If you never plan to upgrade your os and want to stick with old software, a "faster" single core cpu is the chip for you.
If you wish to be a consumer that always advances with tech, get a dual core.
A chip can only best offer it's capabilities from the software. If you have an OS that doesn't do anything with multi cpus, than you have nothing. By that same token, some supplemental apps utilize single core processing. A new os like Vista, could theoretically push multi cpu processing within single core apps, giving you a boost regardless of the apps limitation.

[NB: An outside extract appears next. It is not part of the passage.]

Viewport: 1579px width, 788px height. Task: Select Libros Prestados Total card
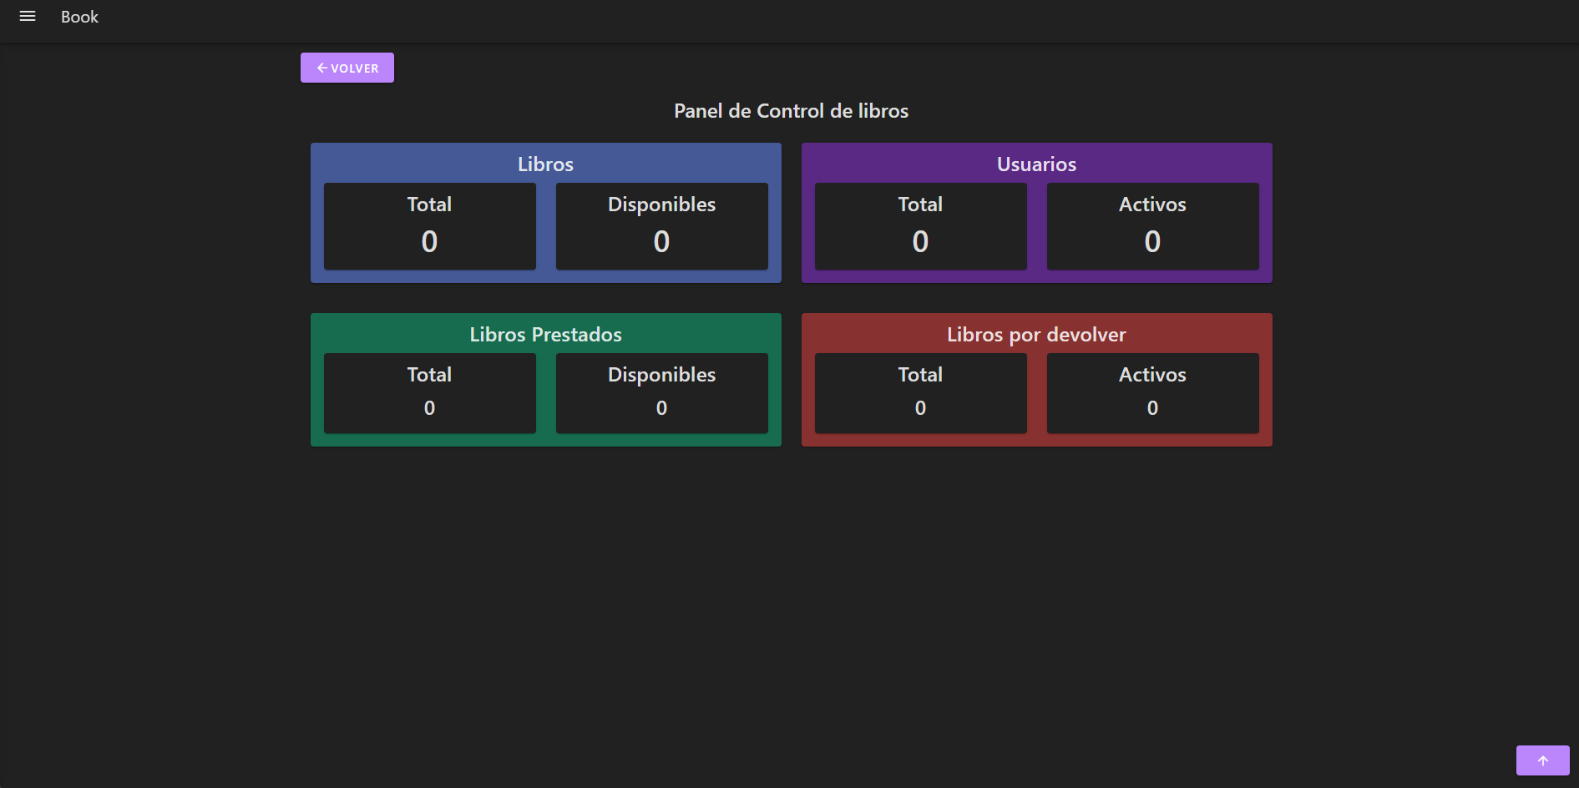tap(430, 393)
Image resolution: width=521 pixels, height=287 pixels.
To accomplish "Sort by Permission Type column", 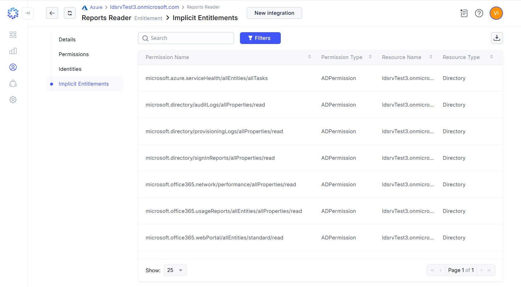I will (370, 57).
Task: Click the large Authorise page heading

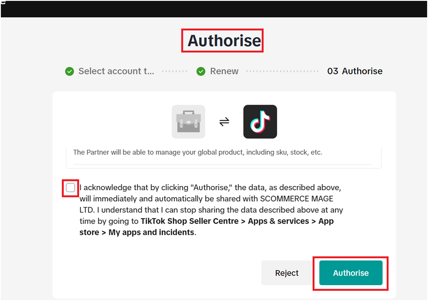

Also, we (consumers and companies) are transitioning from 32 to 64 bit computing...though agonizingly slow. A newer chip tends to be 64bits regardless of core number, so that will also help, and again limited by supporting software.
Use my car theory....
Like cars and the roadways of life....
You can buy a fast turbo charged car and drive it 40 mph ALL the time but if you do that ALL the time, it's pointless...or fairly so. However, if you buy that 0-80 in 5 sports car and do plan to take it out onto the interstate and expressways....then it's not too bad an investment.
oh yeah...and back to chips. By the time you decide, Quad core cpus/mobos will be out to support those quad gpu set ups:beard: [november - in 2 months ppl!...time to markets factored in]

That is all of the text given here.